Urinalysis reveals a highly concentrated urine with a high fractional excretion of sodium (high sodium urine content compared to the serum sodium). A suspected diagnosis is based on a serum sodium under 138. A confirmed diagnosis has seven elements: 1) a decreased effective serum osmolality – <275 mOsm/kg of water; 2) urinary sodium concentration high – over 40 mEq/L with adequate dietary salt intake; 3) no recent diuretic usage; 4) no signs of ECF volume depletion or excess; 5) no signs of decreased arterial blood volume – cirrhosis, nephrosis, or congestive heart failure; 6) normal adrenal and thyroid function; and 7) no evidence of hyperglycemia (diabetes mellitus), hypertriglyceridemia, or hyperproteinia (myeloma).
There are nine supplemental features: 1) a low BUN; 2) a low uric acid; 3) a normal creatinine; 4) failure to correct hyponatremia with IV normal saline; 5) successful correction of hyponatremia with fluid restriction; 6) a fractional sodium excretion >1%; 7) a fractional urea excretion >55%; 8) an abnormal water load test; and 9) an elevated plasma AVP.
Appropriate ADH release can be a result of hypovolemia, a so-called non-osmotic trigger of ADH release. This may be true hypovolemia, as a result of dehydration with fluid losses replaced by free water.

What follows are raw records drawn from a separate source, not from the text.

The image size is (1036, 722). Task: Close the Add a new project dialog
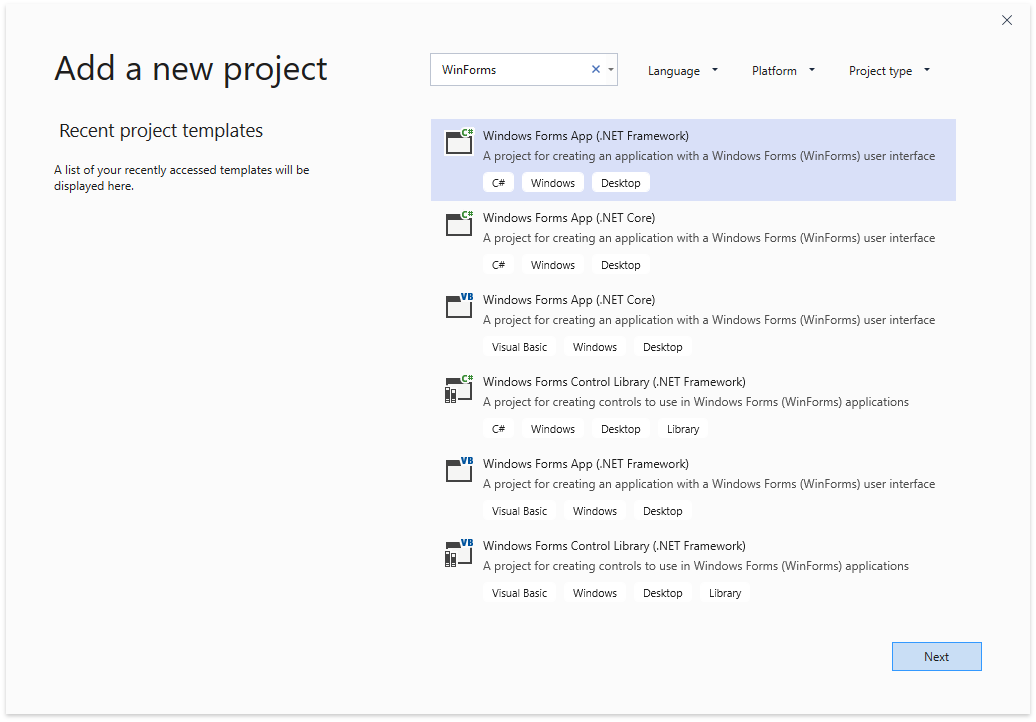pyautogui.click(x=1007, y=20)
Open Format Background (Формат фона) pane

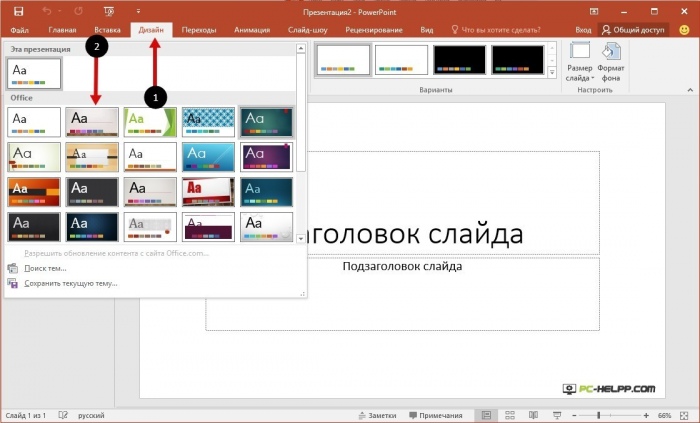[x=612, y=60]
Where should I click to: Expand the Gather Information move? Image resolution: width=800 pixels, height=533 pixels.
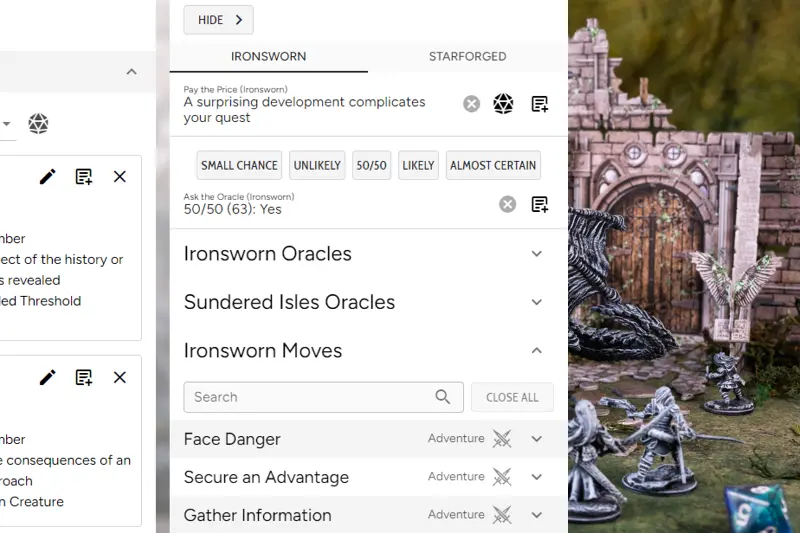[537, 515]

It can also be perceived hypovolemia, as in the conditions of congestive heart failure (CHF) and cirrhosis in which the kidneys perceive a lack of intravascular volume. The hyponatremia caused by appropriate ADH release (from the kidneys' perspective) in both CHF and cirrhosis have been shown to be an independent poor prognostic indicator of mortality.

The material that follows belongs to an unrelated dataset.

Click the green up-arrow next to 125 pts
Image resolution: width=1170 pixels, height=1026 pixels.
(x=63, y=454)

Appropriate ADH release can also be a result of non-osmotic triggers. Symptoms such as nausea/vomiting and pain are significant causes of ADH release. The combination of osmotic and non-osmotic triggers of ADH release can adequately explain the hyponatremia in the majority of people who are hospitalized with acute illness and are found to have mild to moderate hyponatremia. SIADH is less common than appropriate release of ADH. While it should be considered in a differential, other causes should be considered as well.
Cerebral salt wasting syndrome (CSWS) also presents with hyponatremia, there are signs of dehydration for which reason the management is diametrically opposed to SIADH. Importantly CSWS can be associated with subarachnoid hemorrhage (SAH) which may require fluid supplementation rather than restriction to prevent brain damage.
Most cases of hyponatremia in children are caused by appropriate secretion of antidiuretic hormone rather than SIADH or another cause.
William Schwartz (1922–2009) attended Duke University after serving in the US Army in World War II. He observed that sulfanilamide increased excretion of sodium in patients with heart failure. This observation was the basis for the discovery and development of modern diuretic drugs. Frederic Bartter (1914–1983) worked on hormones affecting the kidney that led to the discovery of syndrome of inappropriate antidiuretic hormone (SIADH) in 1957 and Bartter syndrome in 1963. Schwartz-Bartter syndrome is named after these two scientists. The first reports of hyponatremia and renal sodium loss corrected by fluid restriction in patients with bronchogenic carcinoma were published by Bartter. At that time, no direct measurement of vasopressin was done. In summary, the condition was first described at separate institutions by William Schwartz and Frederic Bartter in two people with lung cancer. Criteria were developed by Schwartz and Bartter in 1967 and have remained unchanged since then.